§ **Assignment**: Print, with no pictures, the exact lines that run from the one containing "This screenshot has height=685, width=660." through the last line of the material below, both ends included.

§ **Given data**:
• • •
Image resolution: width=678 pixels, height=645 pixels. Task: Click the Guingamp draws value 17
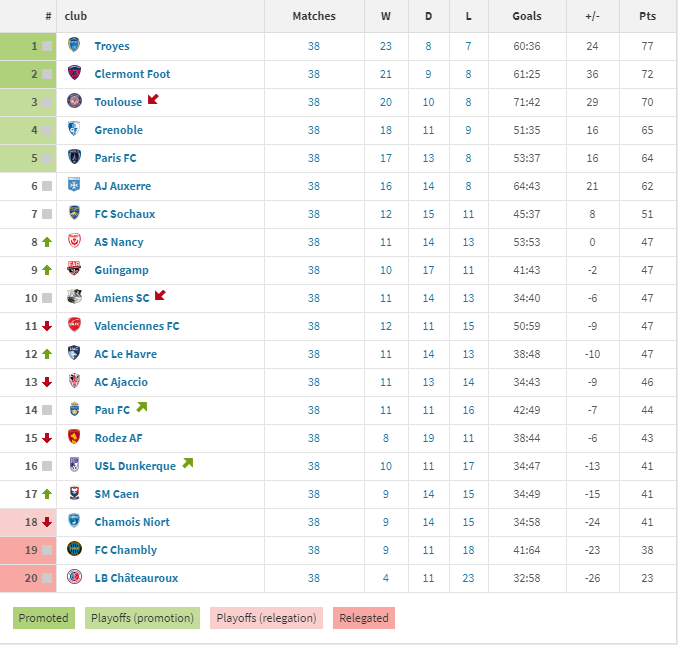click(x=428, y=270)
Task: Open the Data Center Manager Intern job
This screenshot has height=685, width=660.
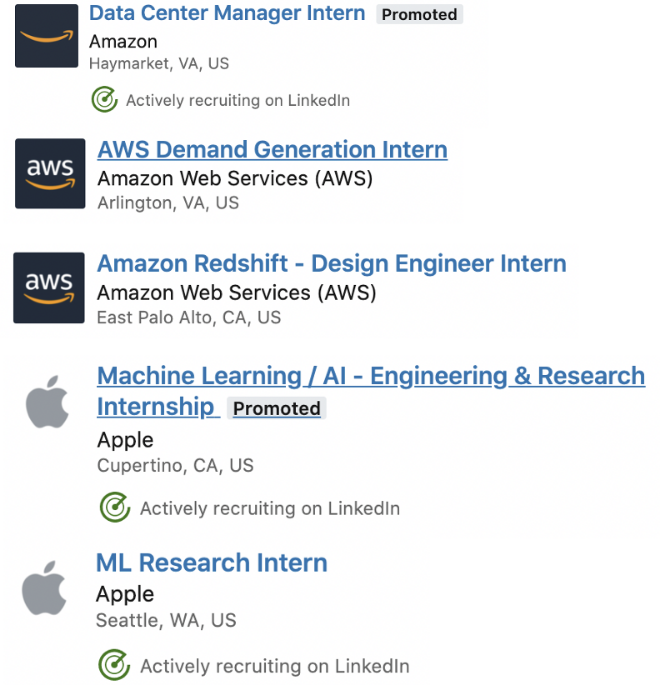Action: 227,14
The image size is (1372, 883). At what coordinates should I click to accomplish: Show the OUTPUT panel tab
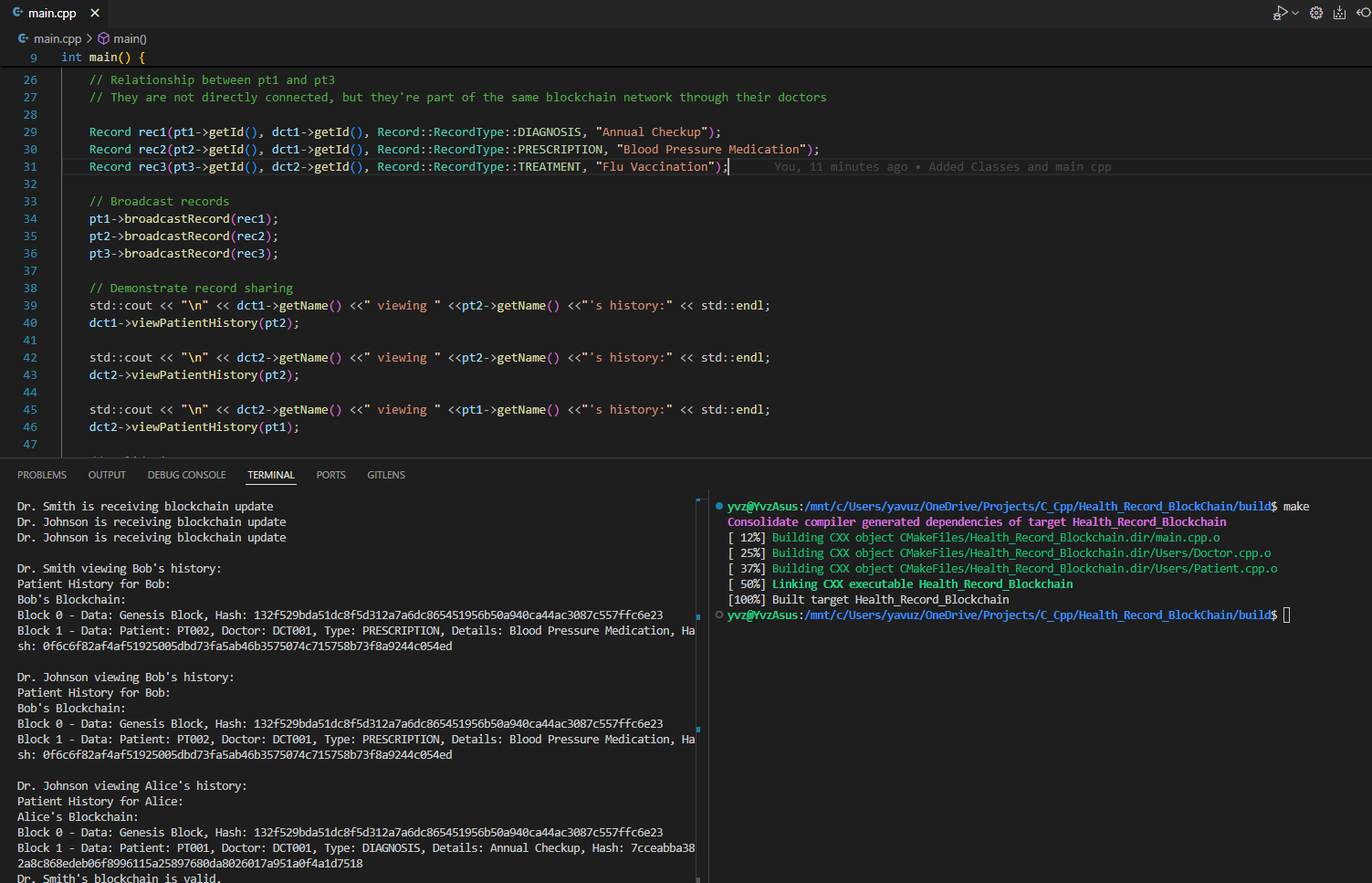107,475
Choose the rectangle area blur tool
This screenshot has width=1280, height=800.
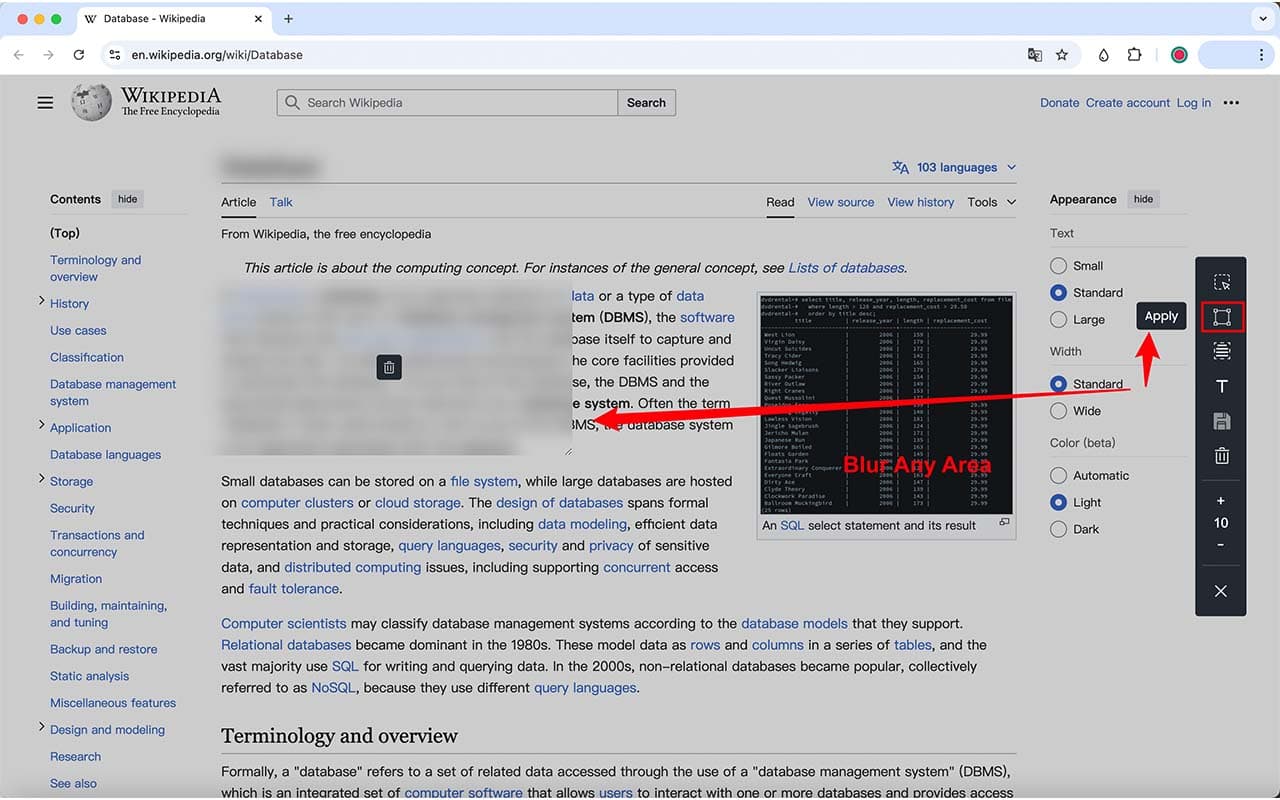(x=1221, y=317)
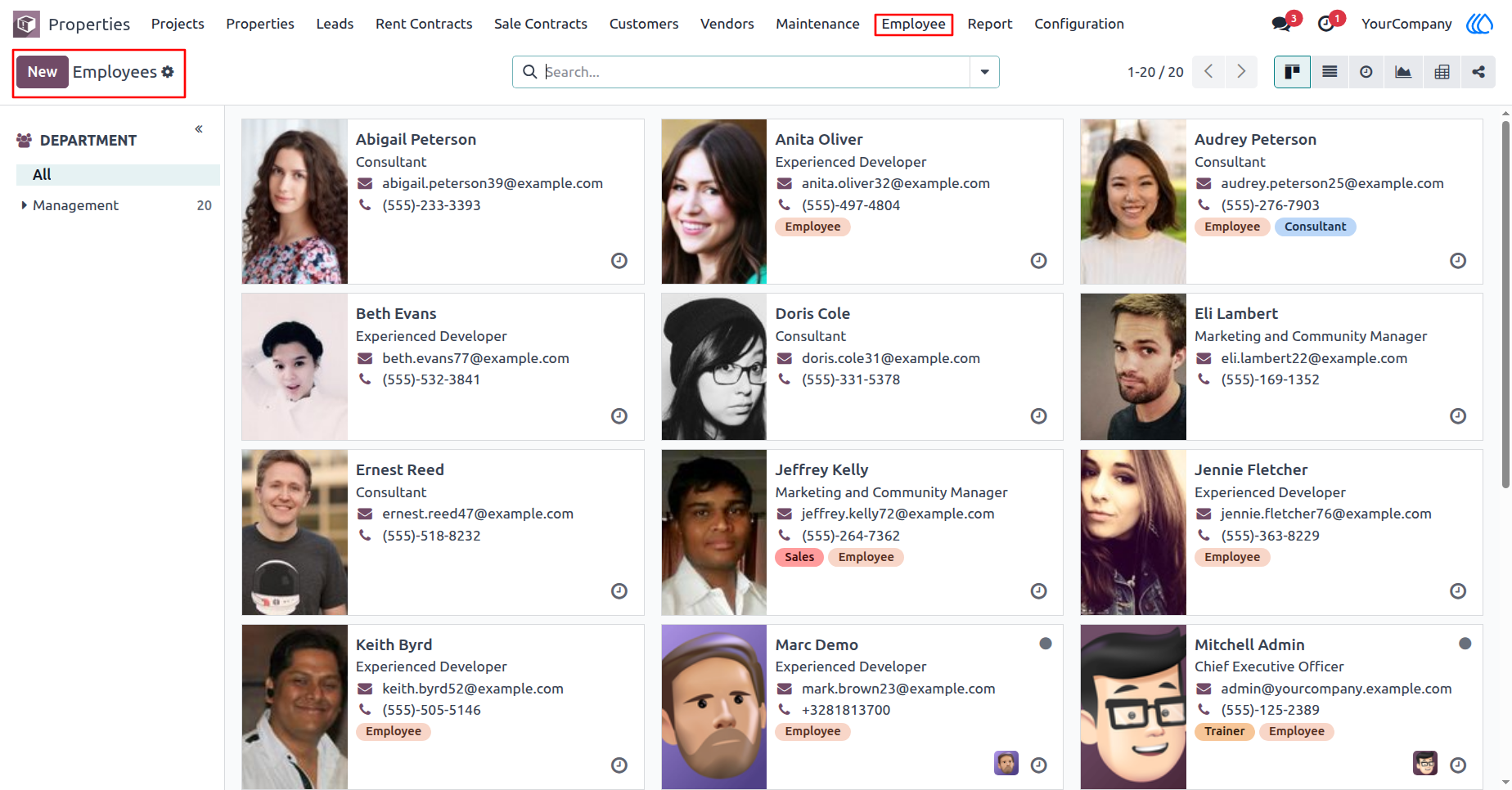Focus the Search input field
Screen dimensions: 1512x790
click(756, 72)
• • •
§ **Exercise solution**:
This screenshot has height=685, width=660.
Action: 227,14
The image size is (1372, 883). At what coordinates should I click to accomplish: Show the OUTPUT panel tab
107,475
Choose the rectangle area blur tool
This screenshot has width=1280, height=800.
(x=1221, y=317)
Focus the Search input field
Screen dimensions: 1512x790
click(756, 72)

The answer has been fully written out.